The Chinese see it differently.

According to the April document published by the Ministry of Finance, Debt Sustainability Framework for Participating Countries of the Belt and Road Initiative, even if a country is a country is overloaded with too much debt, that by itself is not a barrier for China to extend new loans for specific projects that it deems are economically viable:

“[I]t should be noted that an assessment for a country as “high risk” of debt distress, or even “in debt distress”, does not automatically mean that debt is unsustainable in a forward-looking sense. In general, when a country is likely to meet its current and future repayment obligations, its [public and publicly guaranteed] external debt and overall public debt are sustainable.”

Clearly, the terms “debt sustainability” mean very different things depending on whether in the U.S., Africa or China. Ands since there hasn’t been much follow-up from the Finance Ministry since it published that initial debt sustainability framework report last Spring, a lot of people are still not clear at all as to how the Chinese are going to approach this issue.

Ma Xinyue, China Research and Project Leader at Boston University’s Global Development Policy Center, is among a growing number of development finance scholars who are trying to sort through China’s new approach to debt sustainability and loan risk assessment for countries along the Belt and Road Initiative. 

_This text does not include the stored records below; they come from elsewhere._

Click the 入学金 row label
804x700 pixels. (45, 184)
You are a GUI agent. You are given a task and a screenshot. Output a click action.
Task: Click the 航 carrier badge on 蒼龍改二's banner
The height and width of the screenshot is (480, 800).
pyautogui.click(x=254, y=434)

She joins Eric and Cobus to discuss China’s new debt sustainability framework and whether it is sufficient to alleviate the pressure coming from the U.S. and other countries who accuse Beijing of engaging in harmful predatory lending practices.

Show Notes:

About Ma Xinyue:

Xinyue (Helen) Ma is the China Research and Project Leader at the Global Development Policy Center (GDP Center) at Boston University. Before joining the GDP Center, she worked with the New Climate Economy (NCE) Initiative at the World Resources Institute in Washington D.C., mainly supporting the NCE 2018 Global Report as well as the China-India Dialogue, especially on energy transition, electric mobility, and green finance. Ma has experience researching different aspects of China’s international investment with China’s National Development and Reforms Commission (NDRC), Control Risks, and China Daily. She received her Bachelor’s degree in International Politics and History from Peking University, Beijing, and her M.A. in International Economics and Energy, Resources and Environment from Johns Hopkins University, School of Advanced International Studies (SAIS), with a specialization in Infrastructure Policy and Finance.